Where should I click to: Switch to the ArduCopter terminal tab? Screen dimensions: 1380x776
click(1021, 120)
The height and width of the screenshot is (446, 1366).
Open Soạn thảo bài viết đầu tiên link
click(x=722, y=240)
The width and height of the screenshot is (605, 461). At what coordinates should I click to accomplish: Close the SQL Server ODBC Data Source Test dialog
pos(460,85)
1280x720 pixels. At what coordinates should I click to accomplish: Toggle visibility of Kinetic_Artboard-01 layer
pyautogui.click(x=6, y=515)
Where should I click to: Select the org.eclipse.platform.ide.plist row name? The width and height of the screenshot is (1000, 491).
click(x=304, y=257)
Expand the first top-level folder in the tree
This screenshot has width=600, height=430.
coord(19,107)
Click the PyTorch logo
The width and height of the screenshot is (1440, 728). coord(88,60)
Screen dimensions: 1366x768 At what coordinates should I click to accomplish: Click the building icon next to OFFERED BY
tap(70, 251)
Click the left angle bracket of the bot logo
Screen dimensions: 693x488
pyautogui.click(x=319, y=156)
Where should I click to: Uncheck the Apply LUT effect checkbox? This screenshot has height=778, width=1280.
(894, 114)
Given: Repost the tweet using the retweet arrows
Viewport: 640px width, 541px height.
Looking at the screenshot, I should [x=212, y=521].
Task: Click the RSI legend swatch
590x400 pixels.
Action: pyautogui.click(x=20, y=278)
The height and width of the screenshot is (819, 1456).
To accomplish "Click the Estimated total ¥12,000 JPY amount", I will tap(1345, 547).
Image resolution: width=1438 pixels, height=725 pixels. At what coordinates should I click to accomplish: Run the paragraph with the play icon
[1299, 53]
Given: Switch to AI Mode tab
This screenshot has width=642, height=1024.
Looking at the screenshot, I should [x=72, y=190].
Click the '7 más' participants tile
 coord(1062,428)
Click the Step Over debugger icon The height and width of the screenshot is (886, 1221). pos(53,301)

........

ABOUT THIS EXERCISE
Restate the material word for word so that no line differs from the original.

TASK OUTPUT
Where should I click to: Switch to the ArduCopter terminal tab? Screen dimensions: 1380x776
click(1021, 120)
The height and width of the screenshot is (446, 1366).
Open Soạn thảo bài viết đầu tiên link
click(x=722, y=240)
The width and height of the screenshot is (605, 461). At what coordinates should I click to accomplish: Close the SQL Server ODBC Data Source Test dialog
pos(460,85)
1280x720 pixels. At what coordinates should I click to accomplish: Toggle visibility of Kinetic_Artboard-01 layer
pyautogui.click(x=6, y=515)
Where should I click to: Select the org.eclipse.platform.ide.plist row name? The width and height of the screenshot is (1000, 491).
click(x=304, y=257)
Expand the first top-level folder in the tree
This screenshot has width=600, height=430.
coord(19,107)
Click the PyTorch logo
The width and height of the screenshot is (1440, 728). coord(88,60)
Screen dimensions: 1366x768 At what coordinates should I click to accomplish: Click the building icon next to OFFERED BY
tap(70, 251)
Click the left angle bracket of the bot logo
Screen dimensions: 693x488
pyautogui.click(x=319, y=156)
Where should I click to: Uncheck the Apply LUT effect checkbox? This screenshot has height=778, width=1280.
(894, 114)
Given: Repost the tweet using the retweet arrows
Viewport: 640px width, 541px height.
Looking at the screenshot, I should [x=212, y=521].
Task: Click the RSI legend swatch
590x400 pixels.
Action: pyautogui.click(x=20, y=278)
The height and width of the screenshot is (819, 1456).
To accomplish "Click the Estimated total ¥12,000 JPY amount", I will tap(1345, 547).
Image resolution: width=1438 pixels, height=725 pixels. At what coordinates should I click to accomplish: Run the paragraph with the play icon
[1299, 53]
Given: Switch to AI Mode tab
This screenshot has width=642, height=1024.
Looking at the screenshot, I should [x=72, y=190].
Click the '7 más' participants tile
 coord(1062,428)
Click the Step Over debugger icon The height and width of the screenshot is (886, 1221). pos(53,301)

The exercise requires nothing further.